GOVERNANCE STANDARDS

Overview

The governance of a hospital or health system sets the organization policy that supports quality patient care. It does this by developing the mission, vision, policies, and bylaws that govern the hospital’s operations.

Standard

GO.1

The hospital identifies how it is governed and the key individuals involved.

Intent of GO.1

The hospital has a document that shows how it is governed. This document includes lines of authority relative to key planning, management, operations, and evaluation of responsibilities at each level of governance.

Standard

GO.2

Those responsible for governance establish policy, promote performance improvement, and provide for organizational management and planning.

Intent of GO.2

The hospital’s governing body or health system board ultimately is responsible for the quality of care the hospital provides. To carry out this responsibility, the governing body provides for the effective functioning of activities related to:

  • Delivering quality patient care
  • Performance improvement
  • Risk management
  • Medical staff credentialing
  • Financial management

Standard

GO.2.1

The hospital’s governing body or health system board adopts bylaws addressing its legal accountabilities and responsibility to the patient population served.

Intent of GO.2.1

The governing body or health system board provides coordination and integration among the organization leaders to:

  • Establish policy
  • Maintain quality patient care
  • Provide for necessary resources
  • Provide for organizational management and planning

At a minimum, the governing bylaws specify the:

  • Organization’s role and purpose
  • Governing body’s or authority’s duties and responsibilities
  • Process and criteria for selecting its members
  • Governing body’s or authority’s organizational structure
  • Relationship of responsibilities among those responsible for governing, and any authority superior to the governing body or authority (if such exists) the chief executive officer, the medical staff, and other appropriate leaders
  • Requirement for establishing a medical staff
  • Requirement for establishing auxiliary organizations, if applicable
  • Definition of "conflict of interest"

Standard

GO.2.2

The hospital’s governing body or health system board provides for appropriate medical staff participation in governance.

GO.2.2.1

The medical staff has the right to representation (through attendance and voice), by one or more medical staff members selected by the medical staff, at governing body meetings.

GO.2.2.2

Medical staff members are eligible for full membership in the hospital’s governing body, unless legally prohibited.
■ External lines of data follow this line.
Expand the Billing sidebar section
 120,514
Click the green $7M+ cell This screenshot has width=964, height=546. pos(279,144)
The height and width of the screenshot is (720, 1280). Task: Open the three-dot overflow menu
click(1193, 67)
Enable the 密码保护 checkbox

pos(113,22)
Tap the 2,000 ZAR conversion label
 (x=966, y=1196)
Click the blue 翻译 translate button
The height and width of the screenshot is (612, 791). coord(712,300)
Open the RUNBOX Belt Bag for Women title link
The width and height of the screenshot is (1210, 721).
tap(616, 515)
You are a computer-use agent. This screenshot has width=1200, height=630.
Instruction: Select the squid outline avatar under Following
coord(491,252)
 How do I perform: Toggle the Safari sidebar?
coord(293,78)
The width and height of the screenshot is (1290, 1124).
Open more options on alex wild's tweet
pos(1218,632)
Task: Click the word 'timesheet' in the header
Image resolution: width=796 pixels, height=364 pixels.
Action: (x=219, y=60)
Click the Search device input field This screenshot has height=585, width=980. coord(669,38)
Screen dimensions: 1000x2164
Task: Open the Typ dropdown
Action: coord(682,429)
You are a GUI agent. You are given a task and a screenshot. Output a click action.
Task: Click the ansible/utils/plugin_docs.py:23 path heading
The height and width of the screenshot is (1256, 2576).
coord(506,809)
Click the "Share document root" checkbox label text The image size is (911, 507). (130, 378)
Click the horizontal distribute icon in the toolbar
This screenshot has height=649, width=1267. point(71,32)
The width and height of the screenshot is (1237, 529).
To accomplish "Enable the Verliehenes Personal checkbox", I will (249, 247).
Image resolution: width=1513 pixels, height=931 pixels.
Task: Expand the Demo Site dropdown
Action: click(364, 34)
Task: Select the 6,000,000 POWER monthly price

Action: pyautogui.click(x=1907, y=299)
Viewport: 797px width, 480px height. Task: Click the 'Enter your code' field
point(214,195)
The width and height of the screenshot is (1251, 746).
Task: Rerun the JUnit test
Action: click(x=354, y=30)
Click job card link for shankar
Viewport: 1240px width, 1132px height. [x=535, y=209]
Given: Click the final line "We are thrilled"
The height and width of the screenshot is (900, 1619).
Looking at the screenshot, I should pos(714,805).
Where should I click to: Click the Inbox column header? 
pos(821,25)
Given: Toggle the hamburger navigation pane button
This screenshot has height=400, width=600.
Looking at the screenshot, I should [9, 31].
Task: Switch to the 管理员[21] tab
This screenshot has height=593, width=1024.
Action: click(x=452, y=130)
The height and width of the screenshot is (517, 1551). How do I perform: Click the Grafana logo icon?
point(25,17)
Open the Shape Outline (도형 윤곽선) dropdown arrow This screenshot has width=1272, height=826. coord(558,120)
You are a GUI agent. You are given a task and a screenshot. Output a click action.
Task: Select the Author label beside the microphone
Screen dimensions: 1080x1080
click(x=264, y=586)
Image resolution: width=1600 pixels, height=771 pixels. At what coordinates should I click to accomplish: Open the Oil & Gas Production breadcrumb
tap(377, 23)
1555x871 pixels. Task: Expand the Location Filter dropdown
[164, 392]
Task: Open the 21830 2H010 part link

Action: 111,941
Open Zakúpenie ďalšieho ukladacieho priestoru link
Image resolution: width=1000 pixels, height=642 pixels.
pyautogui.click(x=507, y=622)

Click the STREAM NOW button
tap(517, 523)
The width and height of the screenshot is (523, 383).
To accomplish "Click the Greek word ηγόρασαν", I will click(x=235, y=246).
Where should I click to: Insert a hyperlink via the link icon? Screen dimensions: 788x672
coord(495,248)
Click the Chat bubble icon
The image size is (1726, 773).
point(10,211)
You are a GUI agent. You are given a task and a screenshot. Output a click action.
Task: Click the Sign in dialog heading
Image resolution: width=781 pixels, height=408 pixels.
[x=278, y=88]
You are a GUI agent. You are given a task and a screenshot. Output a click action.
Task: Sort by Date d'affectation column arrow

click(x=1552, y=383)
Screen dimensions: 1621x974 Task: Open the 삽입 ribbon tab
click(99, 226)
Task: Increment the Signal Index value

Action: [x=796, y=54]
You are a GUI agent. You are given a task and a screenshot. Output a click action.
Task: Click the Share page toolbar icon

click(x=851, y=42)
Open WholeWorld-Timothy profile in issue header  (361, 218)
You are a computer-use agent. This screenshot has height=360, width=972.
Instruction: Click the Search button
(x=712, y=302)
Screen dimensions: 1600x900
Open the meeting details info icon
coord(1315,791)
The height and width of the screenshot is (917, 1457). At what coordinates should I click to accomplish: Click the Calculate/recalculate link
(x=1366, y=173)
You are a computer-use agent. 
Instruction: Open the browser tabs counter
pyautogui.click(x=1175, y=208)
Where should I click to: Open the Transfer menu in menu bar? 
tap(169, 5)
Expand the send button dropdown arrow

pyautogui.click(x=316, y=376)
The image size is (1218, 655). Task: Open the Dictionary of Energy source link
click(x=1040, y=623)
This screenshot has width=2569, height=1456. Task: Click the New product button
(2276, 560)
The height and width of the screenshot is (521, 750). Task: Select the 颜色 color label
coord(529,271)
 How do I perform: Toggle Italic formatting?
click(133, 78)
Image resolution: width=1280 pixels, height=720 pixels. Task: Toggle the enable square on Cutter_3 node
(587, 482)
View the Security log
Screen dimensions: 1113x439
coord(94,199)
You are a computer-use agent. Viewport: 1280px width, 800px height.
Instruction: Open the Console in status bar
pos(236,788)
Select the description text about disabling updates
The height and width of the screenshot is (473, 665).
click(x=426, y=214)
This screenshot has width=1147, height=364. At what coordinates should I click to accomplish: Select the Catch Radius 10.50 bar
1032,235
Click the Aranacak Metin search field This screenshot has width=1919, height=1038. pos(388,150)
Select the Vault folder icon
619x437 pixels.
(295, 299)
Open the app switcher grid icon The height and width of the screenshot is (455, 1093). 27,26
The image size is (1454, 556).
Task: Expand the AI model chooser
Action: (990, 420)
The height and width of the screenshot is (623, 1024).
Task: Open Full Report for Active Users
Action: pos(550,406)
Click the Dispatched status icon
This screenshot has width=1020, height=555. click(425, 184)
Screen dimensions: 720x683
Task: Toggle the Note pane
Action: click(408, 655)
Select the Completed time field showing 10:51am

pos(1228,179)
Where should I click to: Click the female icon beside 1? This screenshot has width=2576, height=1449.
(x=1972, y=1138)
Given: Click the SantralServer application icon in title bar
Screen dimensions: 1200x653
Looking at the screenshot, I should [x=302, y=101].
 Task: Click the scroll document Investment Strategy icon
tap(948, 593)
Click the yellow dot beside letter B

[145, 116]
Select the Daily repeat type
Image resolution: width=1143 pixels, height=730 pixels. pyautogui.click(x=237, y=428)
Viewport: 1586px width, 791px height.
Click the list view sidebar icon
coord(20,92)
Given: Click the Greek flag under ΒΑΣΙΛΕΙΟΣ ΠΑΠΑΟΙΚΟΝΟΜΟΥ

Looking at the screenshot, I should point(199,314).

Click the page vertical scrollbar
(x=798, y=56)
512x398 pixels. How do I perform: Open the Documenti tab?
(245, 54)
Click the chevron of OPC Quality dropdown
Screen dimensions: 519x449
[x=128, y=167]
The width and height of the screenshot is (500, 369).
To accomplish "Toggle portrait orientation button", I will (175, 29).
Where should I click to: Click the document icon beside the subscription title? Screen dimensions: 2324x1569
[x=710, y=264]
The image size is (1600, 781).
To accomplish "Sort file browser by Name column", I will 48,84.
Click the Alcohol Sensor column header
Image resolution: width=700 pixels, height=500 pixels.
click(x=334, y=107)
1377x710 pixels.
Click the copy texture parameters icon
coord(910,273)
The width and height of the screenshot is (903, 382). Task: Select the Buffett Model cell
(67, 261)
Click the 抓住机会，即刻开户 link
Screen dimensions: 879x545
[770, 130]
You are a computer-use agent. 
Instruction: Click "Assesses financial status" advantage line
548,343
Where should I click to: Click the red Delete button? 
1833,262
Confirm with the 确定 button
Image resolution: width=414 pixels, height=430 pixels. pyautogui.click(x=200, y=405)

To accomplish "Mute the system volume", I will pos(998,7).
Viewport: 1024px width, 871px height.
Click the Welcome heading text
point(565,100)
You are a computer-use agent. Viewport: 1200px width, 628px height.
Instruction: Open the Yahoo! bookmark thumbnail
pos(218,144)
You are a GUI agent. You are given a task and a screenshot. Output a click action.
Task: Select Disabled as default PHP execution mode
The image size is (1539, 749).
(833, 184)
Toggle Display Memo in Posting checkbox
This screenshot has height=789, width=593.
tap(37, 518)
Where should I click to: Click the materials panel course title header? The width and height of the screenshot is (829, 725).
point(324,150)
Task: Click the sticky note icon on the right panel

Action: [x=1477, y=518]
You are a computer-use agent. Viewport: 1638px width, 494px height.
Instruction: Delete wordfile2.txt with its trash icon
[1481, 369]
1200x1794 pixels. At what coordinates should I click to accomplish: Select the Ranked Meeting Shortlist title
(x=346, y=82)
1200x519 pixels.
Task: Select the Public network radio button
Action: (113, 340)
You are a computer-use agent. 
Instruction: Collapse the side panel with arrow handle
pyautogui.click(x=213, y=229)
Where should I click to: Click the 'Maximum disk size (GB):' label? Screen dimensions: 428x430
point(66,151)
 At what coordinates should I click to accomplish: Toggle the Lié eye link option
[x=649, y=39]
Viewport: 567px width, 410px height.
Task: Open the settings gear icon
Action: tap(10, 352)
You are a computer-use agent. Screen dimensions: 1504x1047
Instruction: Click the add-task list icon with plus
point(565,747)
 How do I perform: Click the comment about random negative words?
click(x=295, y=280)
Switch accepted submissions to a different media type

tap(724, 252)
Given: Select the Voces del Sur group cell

Intent of GO.2.2 Through GO.2.2.2

The medical staff contributes to the quality of care by coordinating their work with that of other leaders and those responsible for governing the organization. Through its participation in governance, the medical staff helps ensure that all medical staff members responsible for assessing, caring for, or treating patients are clinically competent and that clinical care rendered is appropriate. This participation also allows them the opportunity to contribute to the organization’s planning, budgeting, safety management, and overall performance-improvement activities. The medical staff executive committee makes specific recommendations to the governing body for its approval. These recommendations relate to:

  • The medical staff’s structure
  • The process designed for reviewing credentials and delineating individual clinical privileges
  • Recommending individuals for medical staff membership
  • Recommending delineated clinical privileges for each eligible individual
  • The organization of the medical staff’s performance-improvement activities as well as the process designed for conducting, evaluating and revising such activities
  • The process by which medical staff membership may be terminated
  • The process designed for fair-hearing procedures

Standard

GO.2.3

The hospital’s governing body or health system board establishes a criteria-based process for selecting a qualified and competent chief executive officer.

Intent of GO.2.3

The chief executive officer has the knowledge and skills necessary to perform the duties required of the hospital’s senior leader. Among other criteria, education and relevant experience are important qualifications. The chief executive officer may be selected by the governing body. Or, the governing body may approve a chief executive officer selected by corporate management or another group.

Standard

GO.2.4

The hospital’s governing body or health system board provides for compliance with applicable law and regulation.

Intent of GO.2.4

The intent of this standard is self-evident.

Standard

GO.2.5

The hospital’s governing body provides for the collaboration of leaders in developing, reviewing, and revising policies and procedures.

Intent of GO.2.5

Because most policies and procedures address cross-functional, interdisciplinary, multidepartmental activities, they need to be developed collaboratively to be effective. The governing body or health system board and other leaders collaborate to develop, review, and revise key policies and procedures. Such policies and procedures are written and appear in bylaws, rules, regulations, protocols, or other documents. Those affected by policies and procedures are aware of their content.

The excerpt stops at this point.